Memorial Event Ethics

The video mercifully ended, and the large singer walked up to speak. He was sanctimonious and pompous, in love with his own speaking voice, and thoroughly obnoxious. By this point, the program was already 90 minutes long. I had to check my cell phone to confirm that time had dragged by to that extent. (Other attendees watched the proceedings with their phones in the air, taking their own home movies, while other were checking messages and websites. Three times a phone rang. You know how I feel about that.)
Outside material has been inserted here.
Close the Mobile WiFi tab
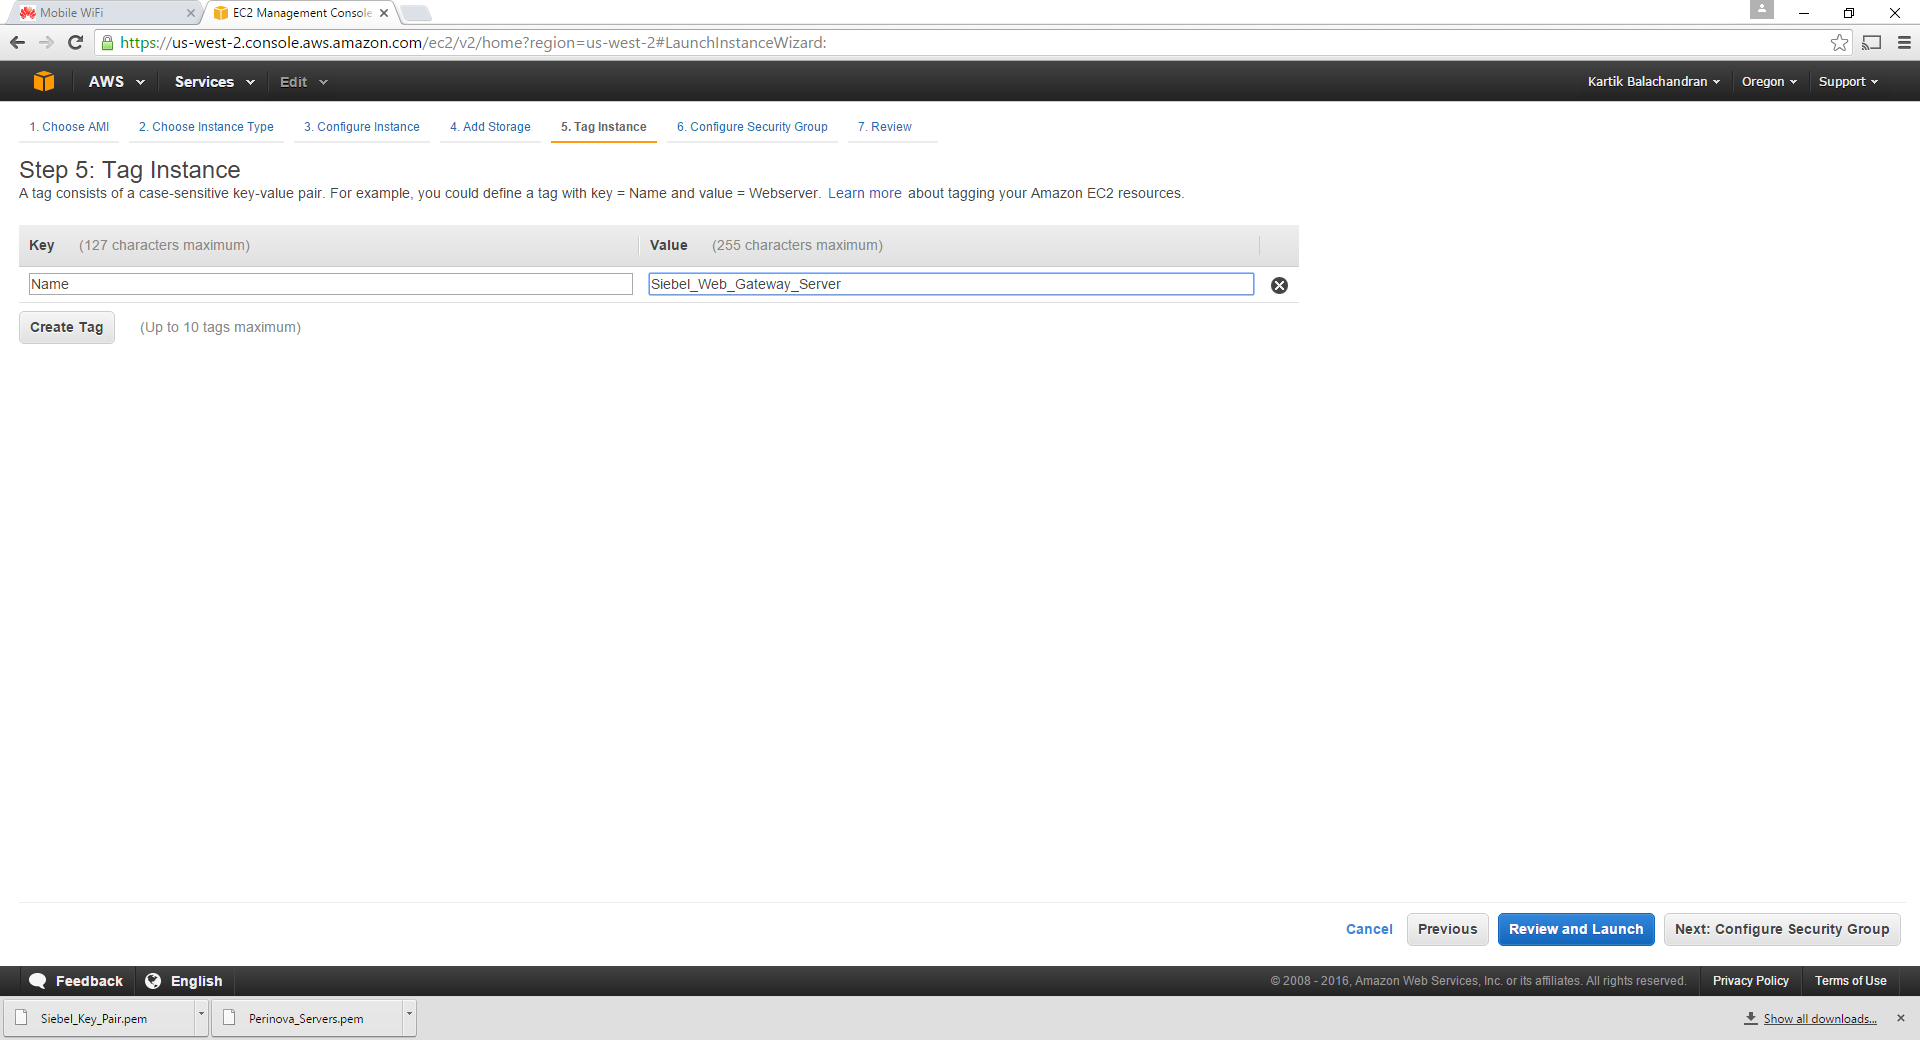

Then my friend’s older brother got up to speak. He was clearly the main event, so I abandoned my plan to say a few well-chosen words as a representative of the two theater companies I ran in which my friend was a major contributor. The brother did one of those “unaccustomed as I am to public speaking” routines, carried pages of notes, and droned on and on, sometimes coherent, sometimes mumbling, teasing us with hints that he might be winding up, then starting on a new tangent. His speech lasted another 40 minutes. The room was set up with the speakers by the only exit, so only two people left during this filibuster.

The last speaker was my friend’s ex-common law wife. Now she knew how to speak; she was animated and funny. Also surprising (or, perhaps nuts): she said that a medium had told her she was George Sand in a previous life, and she believed her. The medium also said that my friend had been Franz Liszt. When the sort-of spouse finished I bolted for the door before anyone else was tempted to speak. I had been sitting for more than two hours.
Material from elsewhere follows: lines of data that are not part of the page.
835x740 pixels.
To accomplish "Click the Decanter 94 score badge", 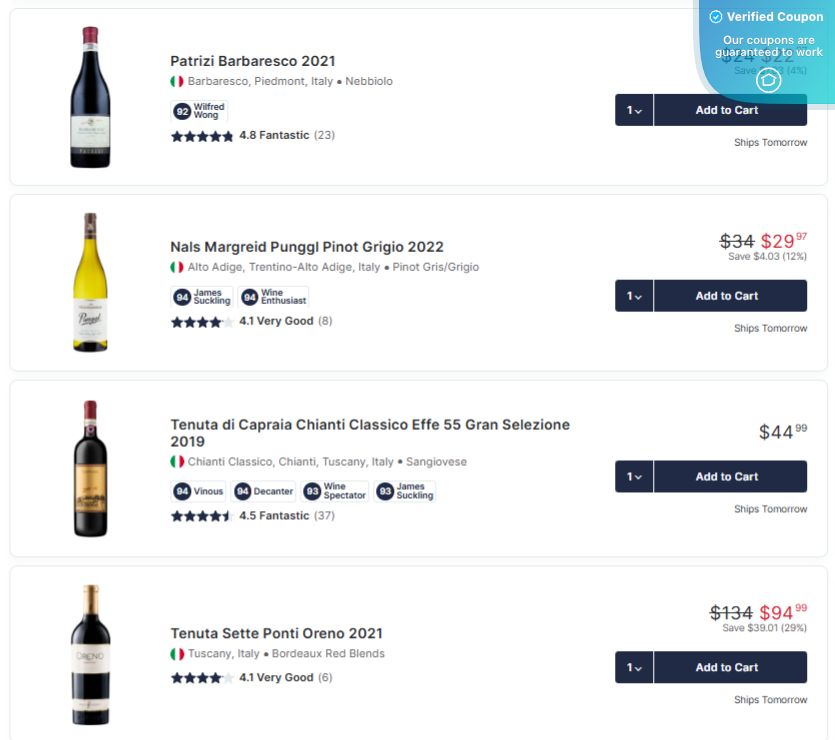I will (263, 491).
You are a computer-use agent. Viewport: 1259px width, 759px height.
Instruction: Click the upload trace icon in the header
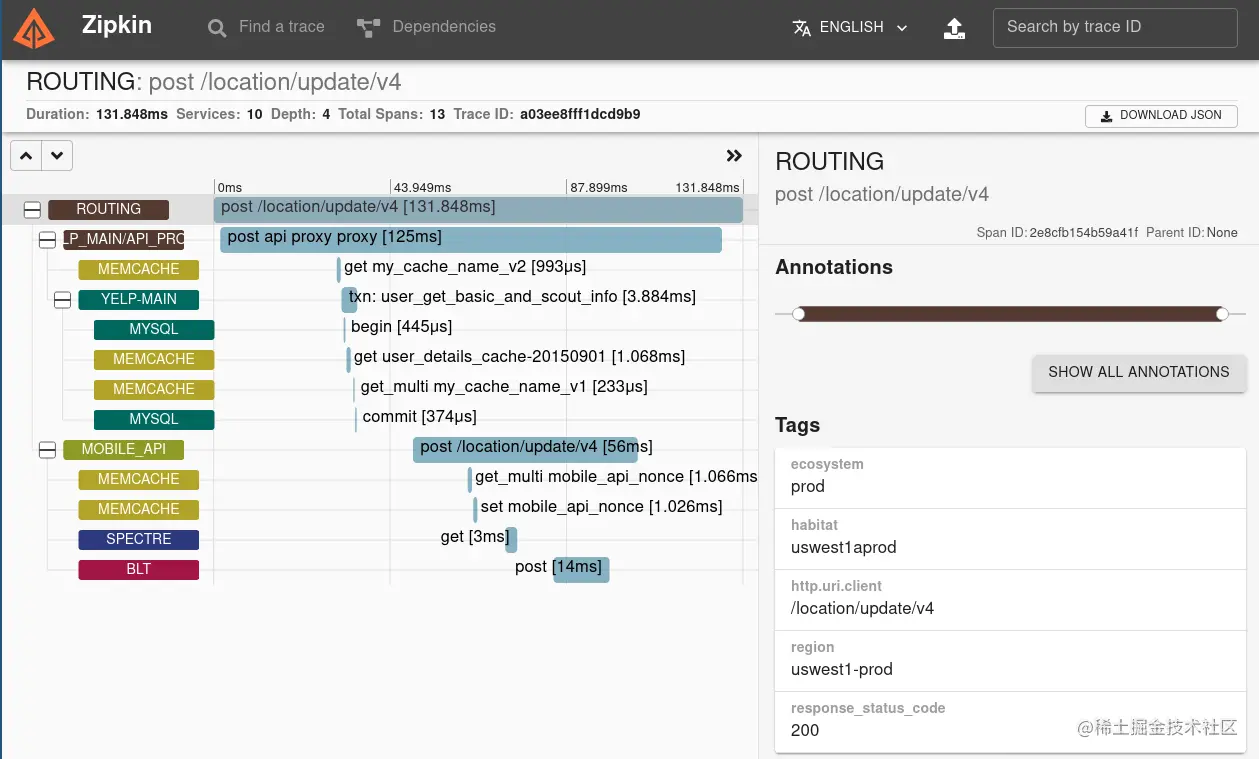[954, 28]
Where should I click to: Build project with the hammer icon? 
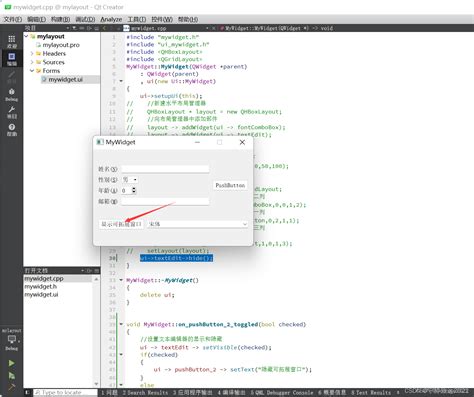pyautogui.click(x=12, y=387)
I hate to be judgmental, but I managed one of these for my wife in 2024. It isn’t that hard to avoid turning memorials into ordeals for the guests. Like any other event, it just takes planning, consideration and common sense.

And, perhaps, a hook for speakers who abuse the privilege.

5 thoughts on “Memorial Event Ethics

  1. I’m sorry you had to go through this, Jack. But I suspect that you also know that this story, as told, is side-splittingly hilarious (and nicely packaged as such).

    I doubt I’ve met anyone who actually likes going to funerals and/or memorial services (with billions of people in the world, I’m sure there are such folks – but at least they’re not obvious about it). Is it really to much to ask that those organizing such an event recognize that fact, and works to optimize the flow?

    Apparently it is. Clueless people sometimes take special occasions as opportunities to stage-manage disaster, in pursuit of ego-boosting perfection. The best analog I can give was the wedding of one of my cousins, which began with a prelude by the World’s Smallest String Quartet (only three of ’em showed up, and beyond the prelude they played incidental music for the rest of it. String quartets REALLY need that cello, especially if the viola player is shaky). As if that were insufficient bad music, there was a mid-event performance by a singer-songwriter friend of the Happy Couple, who debuted a bespoke paean to them roughly equivalent in length to the first two movements of Yes’s Tales from Topgraphic Oceans. Oh, and for good measure, the service included a full Mass, which was particularly curious in that just about everyone in attendance, including the the bride and groom, were Episcopalian.

    So I guess I answer my own question. No, clueless people will NEVER optimize the flow, because they don’t understand the first thing about it, and they’ll feature idiots who don’t understand that the event isn’t about themselves in the first place. Thus, such people will continue to dish out agonizing events without ever understanding that they were disasters, and all that we can hope for is that 1) we never have to attend one of their productions again, and 2) they never have the opportunity to produce one in our honor.

    At least my cousin’s wedding had open bars featuring 1) top-shelf booze and 2) non-stop, shucked-to-order local shellfish. That made up for a lot. Take it from me: continuous champagne and all-you-can-eat oysters-on-the-half can do a lot to wash away prior boredom and insult, especially when surround by compatriots who were equally bored and insulted, and who wish to crack wise about it. The day proved wonderful indeed. I presume that you weren’t afforded similar compensation.

    But good on you for going to your colleague’s service. It was the right thing to do.

    • Thanks. I was on a Zoom memorial during the pandemic, and one of the people on it just monopolized the session, talking about eternity and love and loyalty and then after boring everyone stiff, said he had never personally met the deceased!!!! It reminded me of that gag in “Mean Girls,” where a female student gives an impassioned speech about the importance of getting along, then admits that she doesn’t even go to school there.

      • This is the first EA post that would make a great short story. Particularly the George Sand and Franz Liszt part. But I have to ask, if she is George Sand, shouldn’t the husband have been Frederic Chopin? Hilarious.

  2. I had been sitting for more than two hours.”

    The mind can embrace only as much as the seat can endure.

    PWS

  3. I was tabbed to be one of the people to eulogize my best friend at his funeral service in an Episcopal church in Connecticut. Everyone was given a strict three-minute time limit. Which caused me to scribble out the text of what I wanted to say, which I had, foolishly, intended to ad lib. I read my bit, like everyone else, observing the three-minute time limit, and all was well.